The first time I heard about the collection of songs that became Infinity Ultra a few years back, it felt like that record might never see the light of day. At the time, Turner had already amassed a large amount of material, too much to find a structural framework for it. The longer it took, the more he struggled with fears of losing the rat race against the zeitgeist by putting out music that sounded dated.

Between the oldest and the most recent composition on Infinity Ultra lie about 10 years, a significant time traveling, the release of his debut LP, and the move to his current base in Berlin (where he’s back working part-time in the legal field.) The album clearly benefits from the time it took to get done. Taking cues from ecstatic anime and video game soundtracks, post-rock build-ups, drone minimalism, and spacious, pristine electronics, the album offers an emotional depth rarely reached in instrumental records.

Despite settling down in rave nerve-central Berlin, Claude Speeed’s IRL alter ego has an ambivalent relationship to clubbing. In his formative years and during his stint with the LuckyMe signed post-prog outfit American Men, Turner lived straight edge for more than ten years. Despite having opened his lifestyle towards measured levels of debauchery, he still runs a soft private boycott on Berlin’s Berghain for not granting him access once. The deconstruction of rave tropes and nostalgia-inducing sounds is only one of the major album themes we discussed, alongside the merits of good A&R work, his beef with AI research, lazy songwriting, and more. —Julian Brimmers

Congratulations, Stuart, the record is out. People like it.

Claude Speeed: I read some fucking horrible reviews as well. I don’t mind, I have to say. I quite like reading bad reviews, maybe that’s perverse, but often I think, “Yeah, that’s a good point, I should have thought of that.” Or, they’re just the kind of person who would never like my music, whatever I did. That’s fine. We can still be friends.

I can totally see why people don’t like your record. It’s sort of uncomfortable in a good, focus-demanding way.

Claude Speeed: It’s not a very nice album. I sent it to one of my old mates and he was very complimentary about it but he said, “I think this is your difficult record.” I didn’t think too much about what listeners will think of individual tracks while I was making them. When we were putting it together into a sequenced album, I got really bored by any section of the album that wasn’t at least a little bit confrontational.

Quite a few people have described it as ambient. Aside from a lack of drums it doesn’t serve a lot of the effects conventionally associated with ambient.

Claude Speeed: I don’t think it functions in the classical ambient way, y’know, sit in the background as part of the furniture. If you use it for that, it’s not effective. I used to describe my music as drone and that was equally a misnomer. I don’t mind what people call it, so ambient was almost a useful handle.

Oftentimes your tracks have something familiar to latch on to, but it always feels like these elements are there to serve a purpose, and my expectations are not going to be fulfilled.

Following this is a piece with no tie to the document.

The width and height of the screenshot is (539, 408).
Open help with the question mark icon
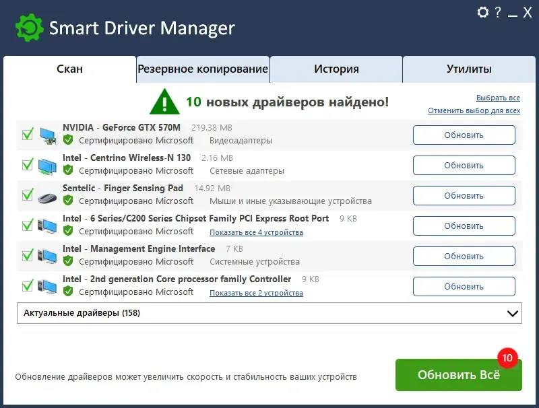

For example, “Ambien Rave” builds up a lot of energy but never reaches any…

Claude Speeed: …release?

Yes. And “Dream Dream” plays with a very ecstatic, saccharine texture, but there’s something eerie in there too.

Claude Speeed: The funny thing about that track is, when I mixed it years after making it, I opened up the project and realized that one of the vocal tracks is a horrible discord. It’s completely out of tune with the rest of the song. When I took it out it sounded too bubblegum, although you barely hear it. So I left it in. There’s something sinister going on in that track.

Things that I think are nice or very unpleasant, I think other people just get it the opposite way around. The second track, “Serra,” is very noisy, but I see that as a quite friendly track.

What did you use for that, a distorted guitar?

Claude Speeed: No, some corny instrument… it’s a Logic pre-set called “Funk City”! [Laughs]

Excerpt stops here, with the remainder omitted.